Count the lines below that contain "agent". Answer with the number alone.

**Stored data entries:**
* * * *
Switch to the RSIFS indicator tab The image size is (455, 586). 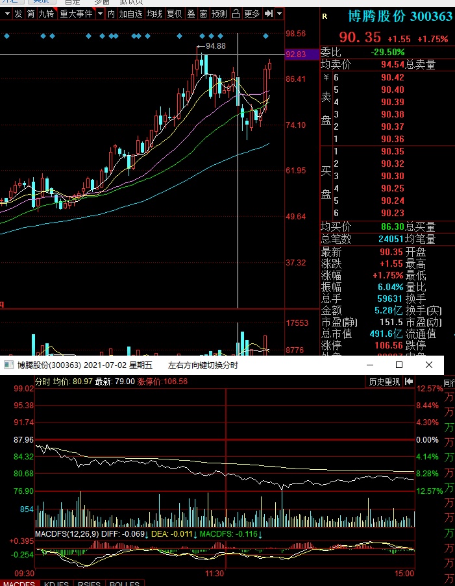click(90, 583)
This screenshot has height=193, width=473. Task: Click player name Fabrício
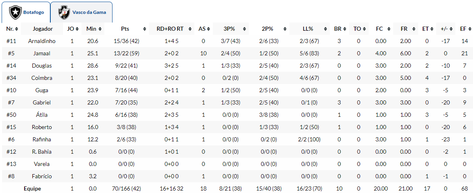(42, 176)
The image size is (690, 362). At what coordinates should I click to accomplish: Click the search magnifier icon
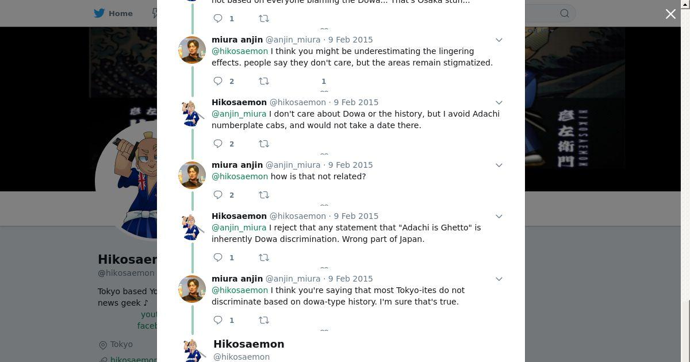(565, 13)
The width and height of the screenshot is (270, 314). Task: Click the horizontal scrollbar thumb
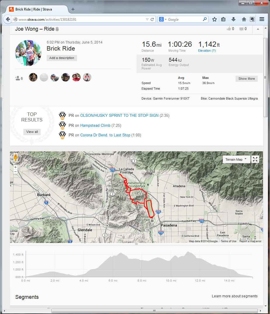click(x=154, y=311)
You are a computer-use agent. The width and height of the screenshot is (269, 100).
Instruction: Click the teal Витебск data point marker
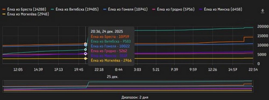(86, 50)

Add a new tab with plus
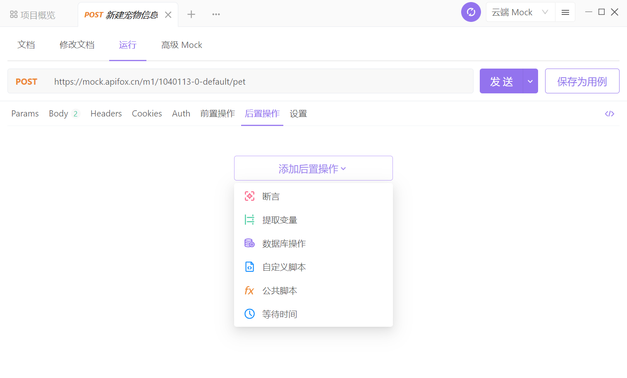click(x=191, y=14)

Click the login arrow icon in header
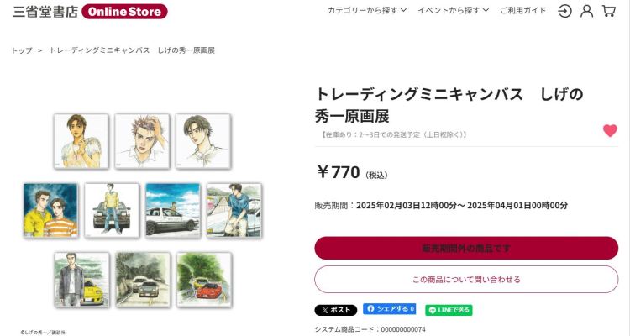pos(564,11)
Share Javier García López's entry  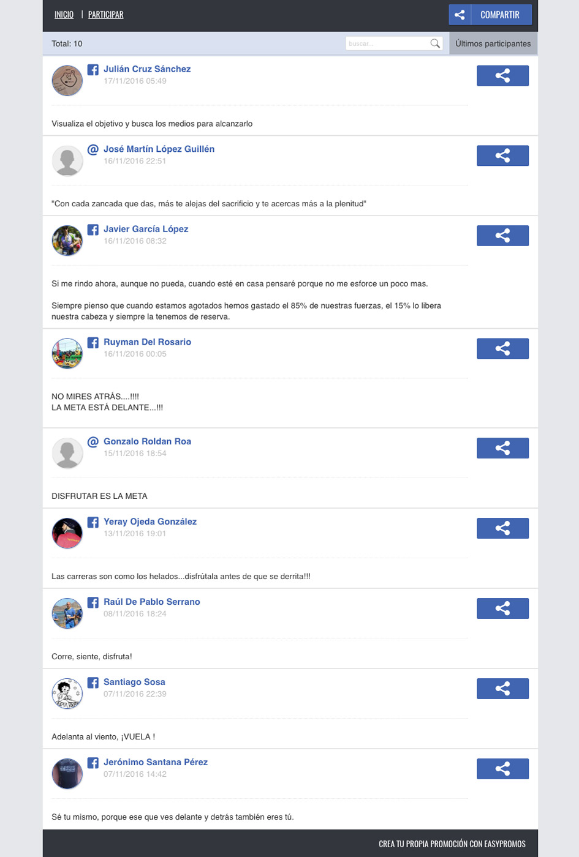(x=502, y=236)
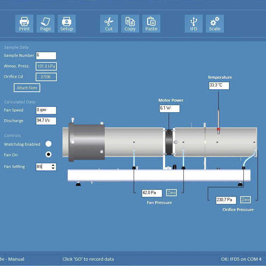
Task: Open the Page layout icon
Action: point(46,24)
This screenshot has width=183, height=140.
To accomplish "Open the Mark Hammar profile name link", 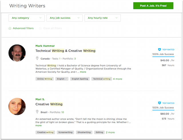I will [x=45, y=46].
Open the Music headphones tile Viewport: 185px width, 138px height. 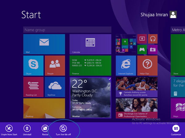point(153,39)
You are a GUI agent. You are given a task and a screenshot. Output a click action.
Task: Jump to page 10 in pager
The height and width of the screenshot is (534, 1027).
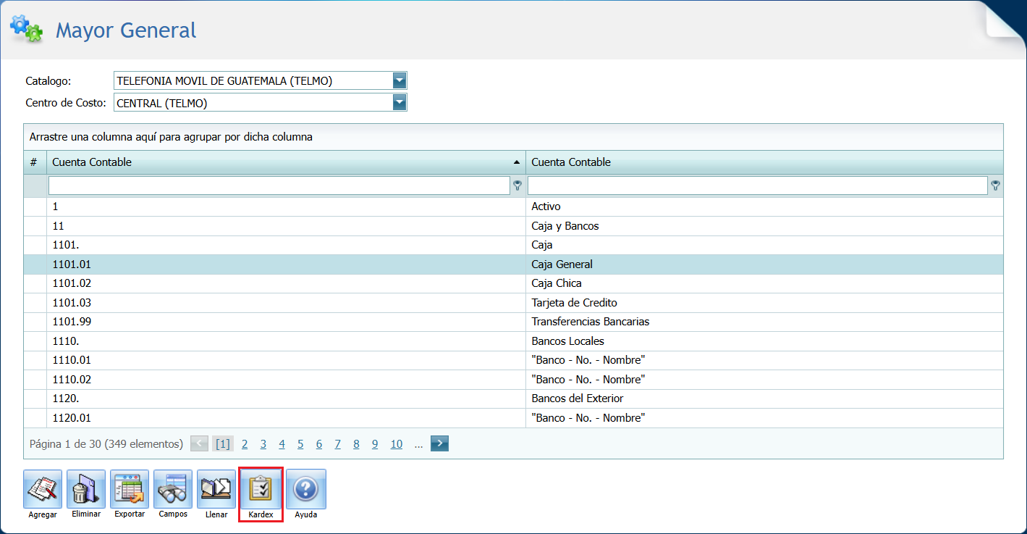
* * * *
**Task answer:** 2